From the age of 55 you have a number of options available. You can leave your pension pot and continue to save or, if you want to take an income and need access to money in your pension, you can choose any of the below options.
Please remember that the value of an investment and the income from it can go down as well as up and you may get back less than you invested. We don't provide advice so if you are in any doubt about making your own investment decisions we recommend you seek advice from a suitably qualified financial adviser.
SIPPs are a pension product and you will not be able to withdraw your funds until you reach the age of 55.
Understand the risks (PDF)
Leaving your pension pot invested
You might be able to delay taking your pension until a later date.
If you don't need access to your pension pot then you can leave it invested and continue to save.
Use your pot to buy a guaranteed income for life – an annuity
You can normally withdraw up to a quarter (25%) of your pot as a one-off tax-free lump sum, then convert the rest into a taxable income for life called an annuity.
An annuity provides you with a guaranteed, regular retirement income for the rest of your life. Once you’ve chosen an annuity you can’t stop it or change it so it’s an extremely important decision.
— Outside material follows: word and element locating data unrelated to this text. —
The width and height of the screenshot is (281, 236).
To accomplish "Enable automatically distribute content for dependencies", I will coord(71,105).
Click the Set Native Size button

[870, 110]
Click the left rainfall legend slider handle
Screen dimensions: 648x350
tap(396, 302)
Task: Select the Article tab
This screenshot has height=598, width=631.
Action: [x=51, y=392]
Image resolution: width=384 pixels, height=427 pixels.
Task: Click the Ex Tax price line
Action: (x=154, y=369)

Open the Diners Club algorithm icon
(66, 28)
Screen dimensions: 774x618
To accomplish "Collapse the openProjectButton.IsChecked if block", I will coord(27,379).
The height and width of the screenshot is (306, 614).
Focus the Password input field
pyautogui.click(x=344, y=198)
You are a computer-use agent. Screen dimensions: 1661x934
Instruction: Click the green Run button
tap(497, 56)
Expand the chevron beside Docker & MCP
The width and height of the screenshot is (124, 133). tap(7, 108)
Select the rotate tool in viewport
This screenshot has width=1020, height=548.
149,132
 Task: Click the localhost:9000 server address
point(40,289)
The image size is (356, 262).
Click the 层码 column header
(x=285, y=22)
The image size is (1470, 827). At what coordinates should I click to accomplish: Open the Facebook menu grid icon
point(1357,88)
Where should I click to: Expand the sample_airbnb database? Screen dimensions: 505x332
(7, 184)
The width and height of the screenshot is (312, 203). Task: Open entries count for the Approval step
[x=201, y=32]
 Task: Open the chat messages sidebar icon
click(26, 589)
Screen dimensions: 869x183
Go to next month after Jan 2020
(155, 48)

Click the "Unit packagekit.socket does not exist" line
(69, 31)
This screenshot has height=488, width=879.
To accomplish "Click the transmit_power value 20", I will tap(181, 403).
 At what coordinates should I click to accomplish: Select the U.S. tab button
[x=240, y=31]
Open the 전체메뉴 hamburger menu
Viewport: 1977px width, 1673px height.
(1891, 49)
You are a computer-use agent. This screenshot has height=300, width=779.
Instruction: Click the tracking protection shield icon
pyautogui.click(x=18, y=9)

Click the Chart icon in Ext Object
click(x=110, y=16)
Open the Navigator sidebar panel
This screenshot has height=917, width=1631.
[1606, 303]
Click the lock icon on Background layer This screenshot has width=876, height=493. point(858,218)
Withdraw income from your pension in one of two ways
Use your pot to provide a flexible retirement income – flexi-access drawdown
With this option you can normally take up to 25% (a quarter) of your pension pot as a tax-free lump sum and leave the remaining amount invested.
You can then choose the income level you want to withdraw from the SIPP (within certain limits), but any further withdrawals are subject to your usual rate of income tax.
Take taxable lump sums - uncrystallised funds pension lump sum
You can take a one-off payment from your pension or a series of lump sums, keeping the remainder of your pension invested. The first 25%, of each lump sum, is tax-free, with the remainder subject to tax at your usual rate of income tax.
When withdrawing income as part of flexi-access drawdown or uncrystallised funds pension lump sum, you’re still in full control of your pension, so it is important to review and monitor your investments regularly.